David Bowie – Joe the Lion/ Heroes/ Sons of the silent age/ V-2 Schneider/ Neukoln
«Io, io sarò re/ E tu, tu sarai la regina/ Anche se niente li porterà via/ Li possiamo battere, solo per un giorno/ Possiamo essere Eroi, solo per un giorno/ E tu, tu puoi essere meschino/ E io, io berrò tutto il tempo/ Perché siamo amanti, e questo è un fatto/ Sì siamo amanti, è proprio così». Una storia d’amore, precarietà e desolazione davanti al Muro di Berlino: è Heroes, capolavoro del rock. La canzone e l’album (*****), che usciva proprio nell’ottobre di quarant’anni fa.
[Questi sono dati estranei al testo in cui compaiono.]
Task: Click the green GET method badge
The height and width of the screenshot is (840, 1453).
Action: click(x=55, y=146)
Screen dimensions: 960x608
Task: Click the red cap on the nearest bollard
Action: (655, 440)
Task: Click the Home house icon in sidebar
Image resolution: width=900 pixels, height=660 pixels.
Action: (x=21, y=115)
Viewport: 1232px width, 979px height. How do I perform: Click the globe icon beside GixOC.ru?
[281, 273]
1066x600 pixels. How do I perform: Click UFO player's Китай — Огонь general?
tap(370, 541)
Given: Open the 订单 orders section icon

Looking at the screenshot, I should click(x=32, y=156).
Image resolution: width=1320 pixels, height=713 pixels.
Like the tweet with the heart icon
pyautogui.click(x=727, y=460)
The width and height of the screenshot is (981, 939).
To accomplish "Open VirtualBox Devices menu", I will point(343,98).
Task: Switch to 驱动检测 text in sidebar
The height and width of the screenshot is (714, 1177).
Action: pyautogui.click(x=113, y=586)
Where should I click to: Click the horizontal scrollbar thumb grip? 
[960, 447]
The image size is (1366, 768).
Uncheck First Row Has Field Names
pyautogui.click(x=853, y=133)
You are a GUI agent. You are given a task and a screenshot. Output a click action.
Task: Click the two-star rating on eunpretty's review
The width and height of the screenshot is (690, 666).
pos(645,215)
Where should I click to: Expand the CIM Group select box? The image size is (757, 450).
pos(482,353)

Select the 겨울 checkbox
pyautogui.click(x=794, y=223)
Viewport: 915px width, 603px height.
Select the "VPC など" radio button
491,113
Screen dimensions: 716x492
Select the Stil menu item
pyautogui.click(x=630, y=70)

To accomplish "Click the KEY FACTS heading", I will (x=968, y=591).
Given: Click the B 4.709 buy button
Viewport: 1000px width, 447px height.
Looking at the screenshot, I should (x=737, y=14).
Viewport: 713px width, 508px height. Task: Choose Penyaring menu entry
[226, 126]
Secondo episodio della “trilogia berlinese” (Low, sempre del 1977, lo aveva anticipato, e nel 1979 sarebbe arrivato Lodger), Heroes è un lavoro arduo e affilato, una summa di pop art sintetico che vive dei testi visionari e della voce ipnotica di Bowie, dell’elettronica di Brian Eno e delle fologoranti invenzioni chitarristiche di Robert Fripp, leader dei King Crimson. Il genio talvolta si accompagna felicemente alla sregolatezza e il Bowie del periodo berlinese aveva, parole sue, «un astronomico consumo di cocaina» al quale associava tre o quattro pacchetti di Gitanes e Gauloises senza filtro. Da eroe solo per un giorno, da “sottile duca bianco”.




IL JAZZ
Lee Konitz – Donna Lee/ I’ll remember April/ These foolish things/ Ezz-thetic/ All the things you are/ Ghost of a chance
Il grande altosassofonista Lee Konitz (*****) ha compiuto da poco novant’anni e continua a girare il mondo in tour. Lo vedremo nei prossimi giorni anche in Italia, con il suo quartetto: il 2 novembre all’Auditorium di Bologna, il 3 a Milano nell’ambito del festival Jazz-Mi. Grande sassofonista, Konitz, lo ripeto. Definito a torto, con scontato luogo comune, freddo e cerebrale come il suo maestro e mentore, l’altrettanto grande Lennie Tristano. In tempi di be-bop, tra la fine dei ’40 e i ’50, chi preferiva Charlie Parker non amava il “cool” di Konitz, Tristano, Mulligan, Gil Evans e Miles Davis, il loro approccio “cameristico” ( e “bianco”, si disse con spregio, benché Davis fosse nero) al jazz. Ma Parker apprezzava la loro musica. Con il tempo, l’esprit de geometrie del cool è stato riconosciuto come un anticipatore delle avanguardie degli anni ’60, e la luminosità e la morbidezza di Konitz, il suo timbro perlaceo che con il tempo si è ispessito e fatto più carnale, è stato salutato come quello di un maestrogrande. In attesa di sentirlo dal vivo, possiamo apprezzarlo nel sontuoso Donna Lee (****, la title-track è, manco a farlo apposta, di Parker), appena uscito, che offre 38 fascinose esecuzioni di un maestro dell’improvvisazione.




LA CLASSICA
Hopkinson Smith – The delight pavan/ As it fell on a Holly Eve/ Pavan and galliard in D major/ Mr. Dowland’s midnight/ Mad dog
Che cosa ci fa un americano a Basilea, a insegnare alla Schola Cantorum Basiliensis? Bella e insolita la vicenda artistica di Hopkinson Smith, che nasce a New York nel 1946, si laurea ad Harvard con il massimo dei voti e, dal 1973, decide di trasferirsi in Europa. Dove fonda assieme a Jordi Savall il più prestigioso ensemble di musica antica, Hespèrion XX oggi Hespèrion XXI, diventando uno dei massimi esperti e virtuosi di strumenti a corde pizzicati: liuto e chitarre rinascimentali e barocche, vihuela, tiorba. Nell’incantatorio Mad dog (****1/2), cavando suoni celestiali dal liuto elisabettiano a otto corde, Smith si cimenta con i massimi autori inglesi a cavallo tra il ‘500 e il ‘600 – John Johnson, Anthony Holborne, William Byrd e ilmeraviglioso John Dowland – ribattezzando con titoli suggestivi composizioni nate senza titolo.